Function/Kernel Vectorization via Loop Vectorizer
TimeMonday, November 12th2pm - 2:30pm
DescriptionCurrently, there are three vectorizers in the LLVM trunk: Loop Vectorizer, SLP Vectorizer, and Load-Store Vectorizer. There is a need for vectorizing functions/kernels: 1) Function calls are an integral part of programming real world application code and we cannot always rely on fully inlining them. When a function call is made from a vectorized context such as vectorized loop or vectorized function, if there are no vectorized callees available, the call has to be made to a scalar callee, one vector element at a time. At the programming model level, OpenMP declare simd is a standardized syntax to address this problem. LLVM needs a vectorizer to properly vectorize OpenMP declare simd functions. 2) Also, in the GPGPU programming model, such as OpenCL, work-item (thread) parallelism is not expressed with a loop; it is implicit in the execution of the kernels. In order to exploit SIMD parallelism at this top-level (thread-level), we need to start from vectorizing the kernel.

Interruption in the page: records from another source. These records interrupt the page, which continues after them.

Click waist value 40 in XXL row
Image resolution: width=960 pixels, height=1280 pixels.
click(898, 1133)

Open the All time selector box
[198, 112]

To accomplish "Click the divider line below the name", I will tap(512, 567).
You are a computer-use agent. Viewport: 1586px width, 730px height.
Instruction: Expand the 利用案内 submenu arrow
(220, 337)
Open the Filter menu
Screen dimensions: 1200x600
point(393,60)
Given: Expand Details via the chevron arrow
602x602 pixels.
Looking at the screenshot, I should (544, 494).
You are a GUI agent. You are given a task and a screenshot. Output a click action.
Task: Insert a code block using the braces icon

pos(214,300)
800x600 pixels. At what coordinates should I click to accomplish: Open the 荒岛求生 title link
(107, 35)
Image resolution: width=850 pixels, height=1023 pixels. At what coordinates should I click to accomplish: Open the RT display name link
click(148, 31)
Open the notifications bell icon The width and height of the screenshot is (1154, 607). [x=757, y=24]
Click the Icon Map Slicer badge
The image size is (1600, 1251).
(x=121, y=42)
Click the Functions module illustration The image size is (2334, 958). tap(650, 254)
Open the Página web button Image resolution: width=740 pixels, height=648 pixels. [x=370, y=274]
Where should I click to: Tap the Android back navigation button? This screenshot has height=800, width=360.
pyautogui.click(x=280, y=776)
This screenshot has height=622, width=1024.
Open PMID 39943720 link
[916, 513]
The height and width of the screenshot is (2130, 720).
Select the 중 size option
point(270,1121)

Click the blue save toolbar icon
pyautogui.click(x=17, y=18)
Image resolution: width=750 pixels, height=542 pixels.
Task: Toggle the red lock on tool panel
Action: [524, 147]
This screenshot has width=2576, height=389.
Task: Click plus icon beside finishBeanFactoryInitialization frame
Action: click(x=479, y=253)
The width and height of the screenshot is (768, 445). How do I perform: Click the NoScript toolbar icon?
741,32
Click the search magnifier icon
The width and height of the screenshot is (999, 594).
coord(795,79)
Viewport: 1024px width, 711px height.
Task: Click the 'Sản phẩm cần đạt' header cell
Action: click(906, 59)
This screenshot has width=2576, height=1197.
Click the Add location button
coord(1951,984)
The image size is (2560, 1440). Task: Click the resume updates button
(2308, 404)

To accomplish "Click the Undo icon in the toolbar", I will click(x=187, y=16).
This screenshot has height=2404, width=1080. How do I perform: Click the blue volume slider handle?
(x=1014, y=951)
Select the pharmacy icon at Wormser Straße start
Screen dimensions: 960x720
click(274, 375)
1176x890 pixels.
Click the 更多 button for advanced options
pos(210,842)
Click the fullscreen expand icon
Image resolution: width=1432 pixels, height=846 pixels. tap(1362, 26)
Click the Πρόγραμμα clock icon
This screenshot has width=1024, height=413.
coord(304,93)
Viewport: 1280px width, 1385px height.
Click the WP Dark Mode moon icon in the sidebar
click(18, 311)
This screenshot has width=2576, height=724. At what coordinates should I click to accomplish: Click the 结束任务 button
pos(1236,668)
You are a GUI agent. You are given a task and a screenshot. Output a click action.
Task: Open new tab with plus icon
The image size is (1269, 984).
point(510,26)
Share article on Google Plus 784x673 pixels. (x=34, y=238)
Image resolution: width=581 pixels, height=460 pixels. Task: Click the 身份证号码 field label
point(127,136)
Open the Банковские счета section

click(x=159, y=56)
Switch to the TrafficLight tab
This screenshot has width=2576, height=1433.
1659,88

One of the obvious ways to vectorize functions/kernels is to add a fourth vectorizer that specifically deals with function vectorization. In this paper, we argue that such a naive approach will lead us to sub-optimal performance and/or higher maintenance burden. Instead, we present a technique to take advantages of the current functionalities and future improvements of Loop Vectorizer in order to vectorize functions and kernels.